Pictures are to be excluded. Please print only the lines from the one containing "You are a computer-use agent." through the end of the data, exactly as they appear.

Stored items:

_ _ _

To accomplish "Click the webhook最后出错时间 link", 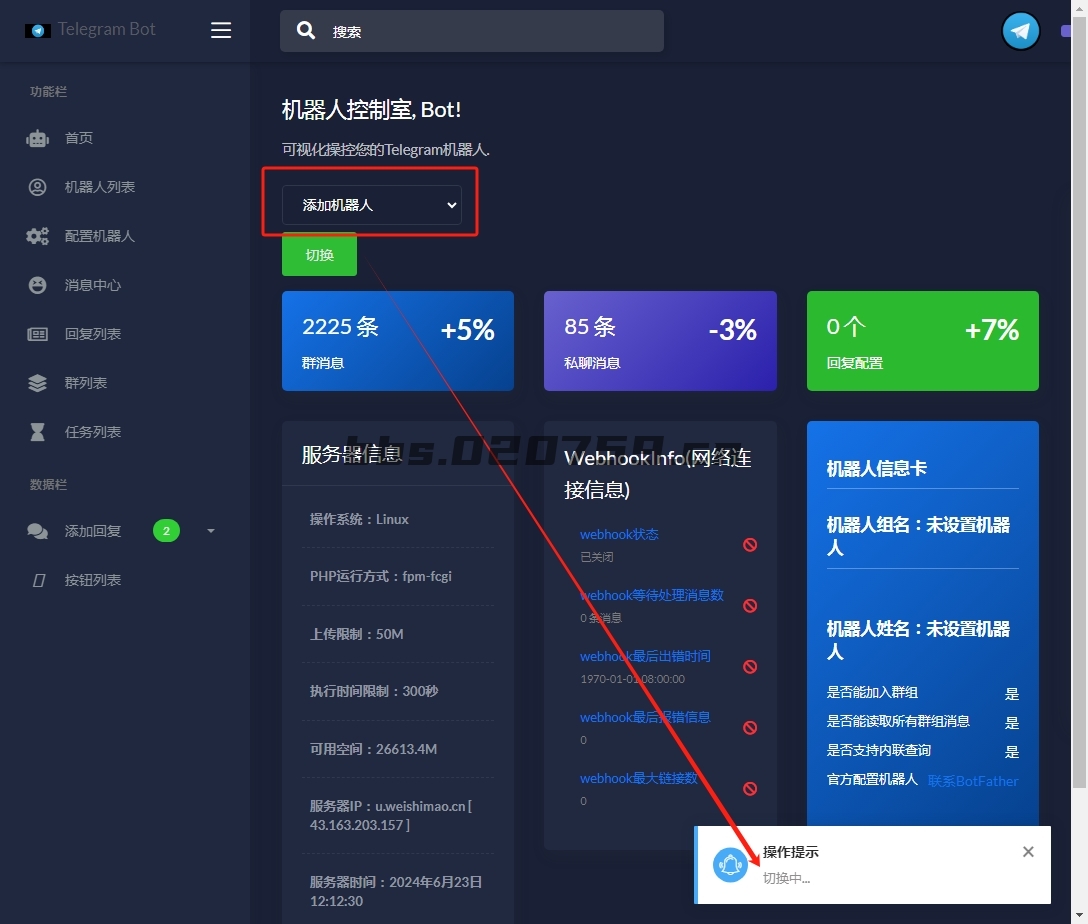I will point(645,656).
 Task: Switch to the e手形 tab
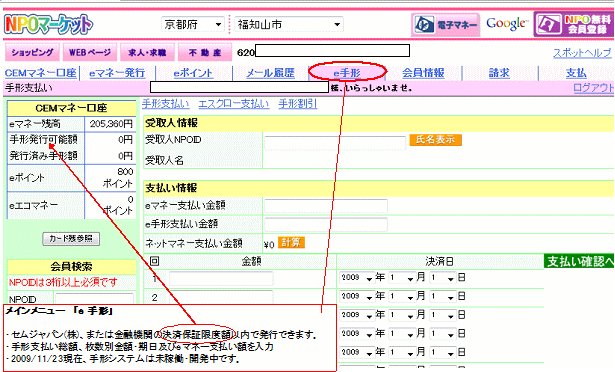click(x=347, y=73)
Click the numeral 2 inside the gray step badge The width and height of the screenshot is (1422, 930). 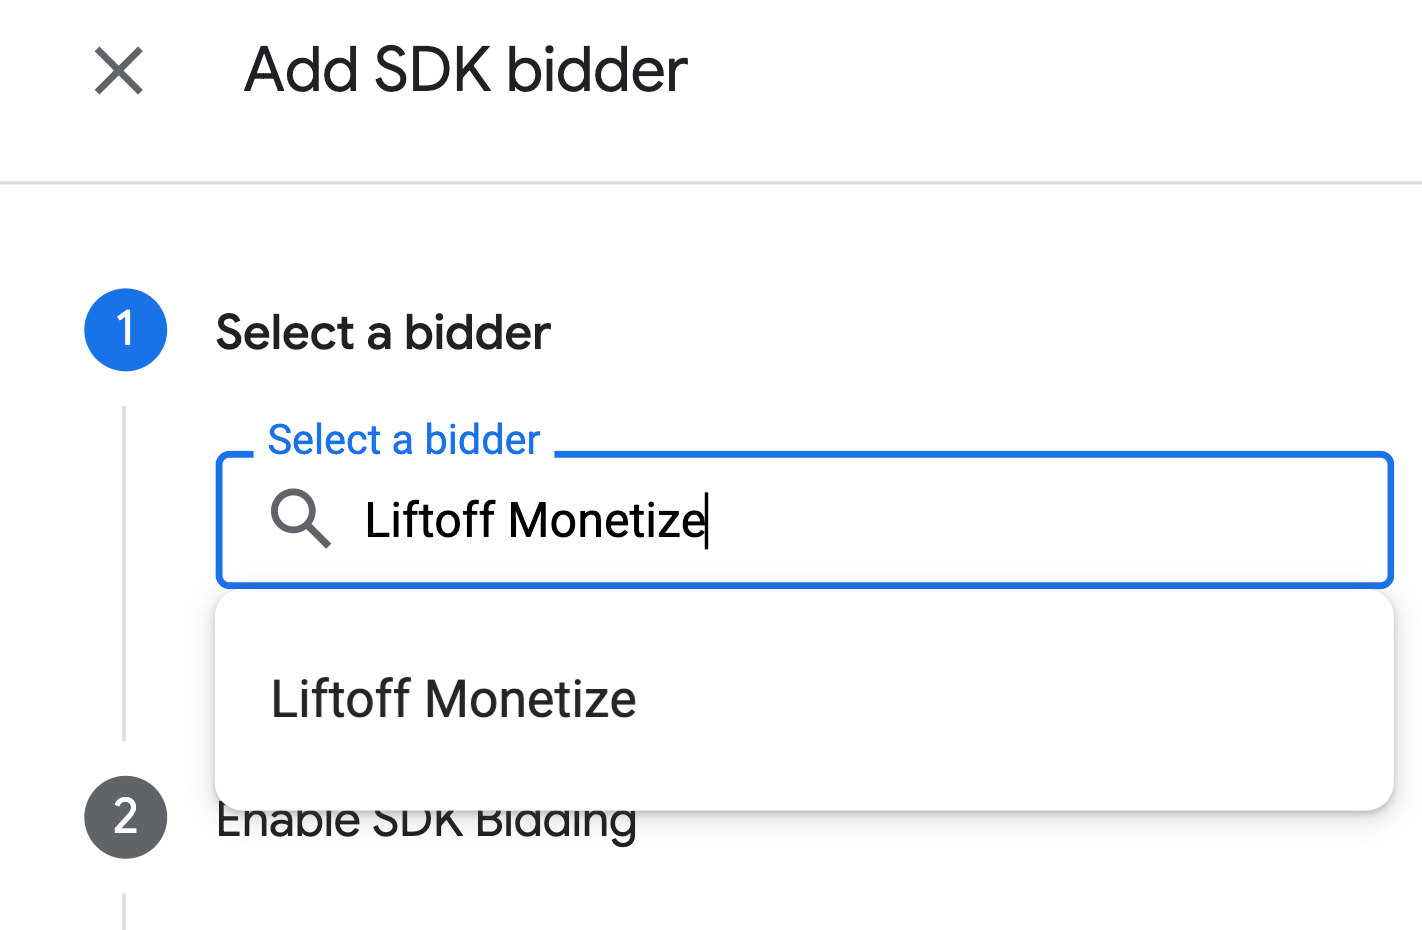coord(125,817)
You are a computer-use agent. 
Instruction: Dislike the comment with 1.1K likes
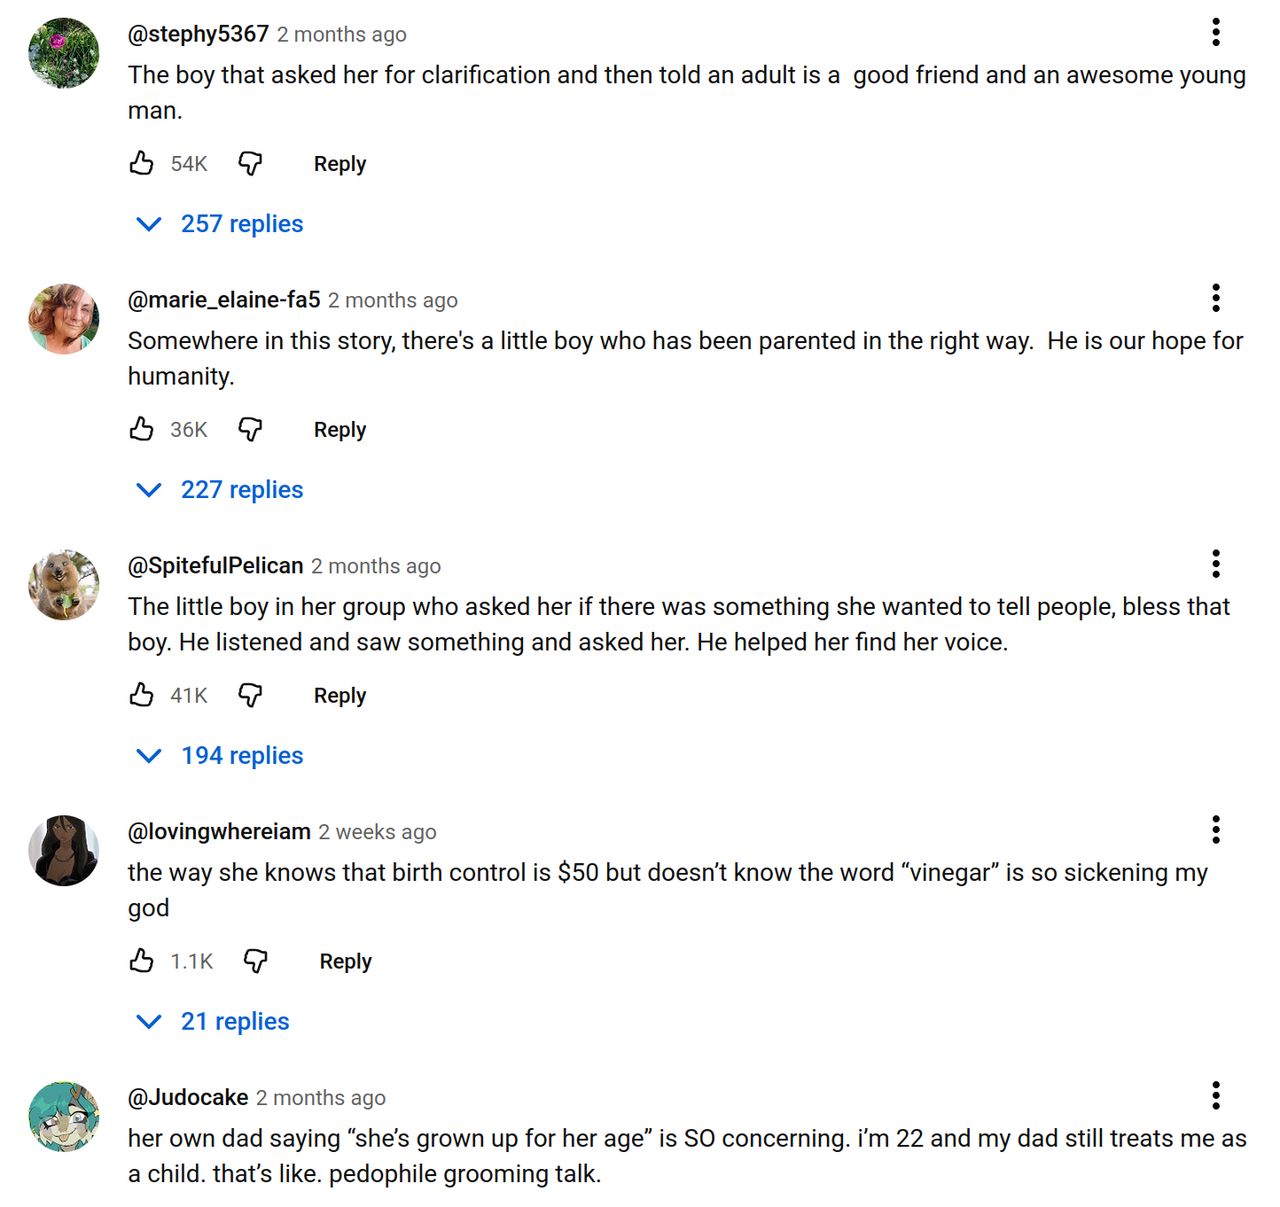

_ _ _

Result of the exercise
You are a computer-use agent. 
Instruction: Dislike the comment with 1.1K likes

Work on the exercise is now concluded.